Give back exactly the stretch of data below from the line holding "英語・アルファベット (159, 1202)" through the line holding "かず・かたち (92, 1473)", both ends included, and leave the remaining lines out.

[Stored data]
==============================

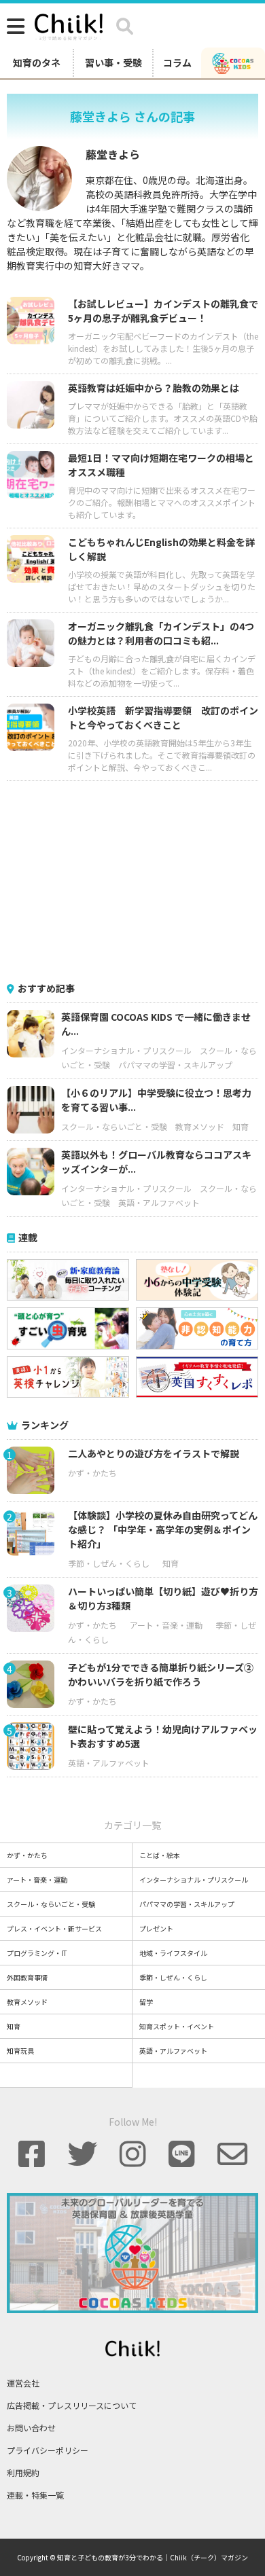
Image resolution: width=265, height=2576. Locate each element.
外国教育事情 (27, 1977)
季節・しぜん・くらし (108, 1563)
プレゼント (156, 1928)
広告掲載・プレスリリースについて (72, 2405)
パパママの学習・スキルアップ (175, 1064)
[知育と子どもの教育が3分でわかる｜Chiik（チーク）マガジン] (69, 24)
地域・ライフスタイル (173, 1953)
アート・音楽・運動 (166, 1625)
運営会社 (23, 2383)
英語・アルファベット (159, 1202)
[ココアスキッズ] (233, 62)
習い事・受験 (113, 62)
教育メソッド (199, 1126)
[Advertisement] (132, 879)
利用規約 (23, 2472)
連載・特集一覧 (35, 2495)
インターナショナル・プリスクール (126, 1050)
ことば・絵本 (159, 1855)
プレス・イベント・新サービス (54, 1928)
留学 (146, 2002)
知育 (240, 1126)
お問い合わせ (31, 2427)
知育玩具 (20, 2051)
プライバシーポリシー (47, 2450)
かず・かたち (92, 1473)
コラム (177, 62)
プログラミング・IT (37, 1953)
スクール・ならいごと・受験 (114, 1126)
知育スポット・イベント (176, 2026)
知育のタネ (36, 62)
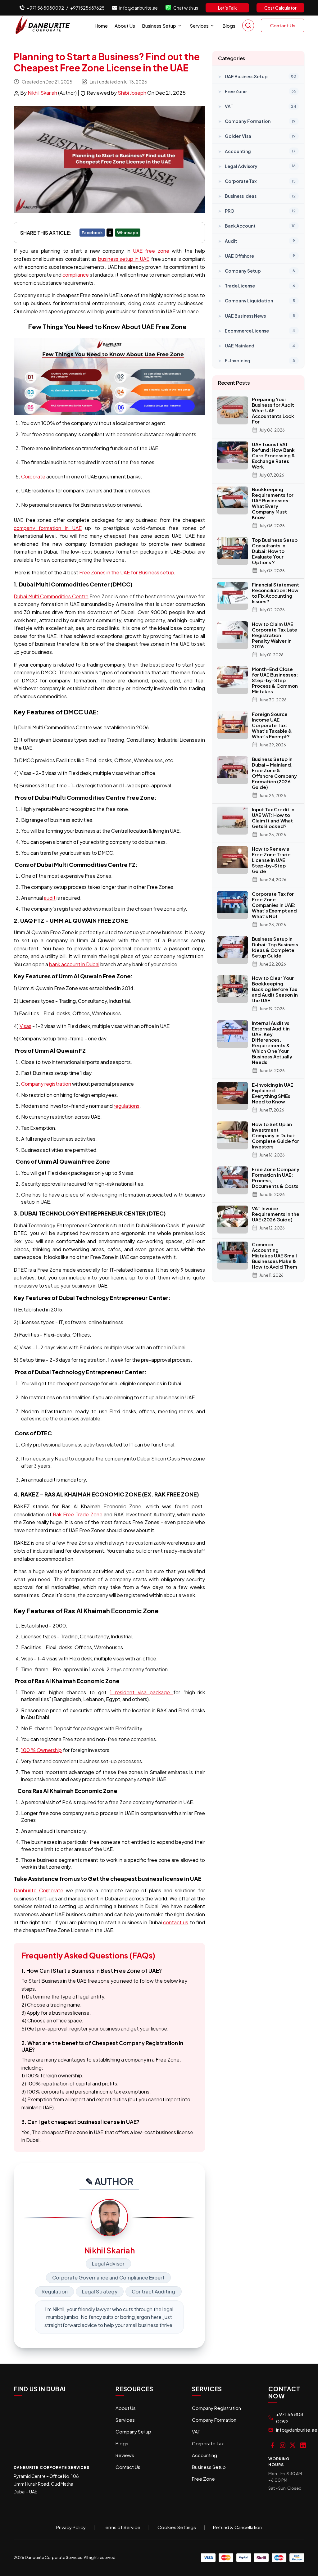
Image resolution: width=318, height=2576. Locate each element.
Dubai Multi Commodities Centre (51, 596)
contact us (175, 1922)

==============================

[Exercise answer]
英語・アルファベット (159, 1202)
[ココアスキッズ] (233, 62)
習い事・受験 (113, 62)
教育メソッド (199, 1126)
[Advertisement] (132, 879)
利用規約 (23, 2472)
連載・特集一覧 (35, 2495)
インターナショナル・プリスクール (126, 1050)
ことば・絵本 (159, 1855)
プレス・イベント・新サービス (54, 1928)
留学 (146, 2002)
知育 (240, 1126)
お問い合わせ (31, 2427)
知育玩具 (20, 2051)
プライバシーポリシー (47, 2450)
かず・かたち (92, 1473)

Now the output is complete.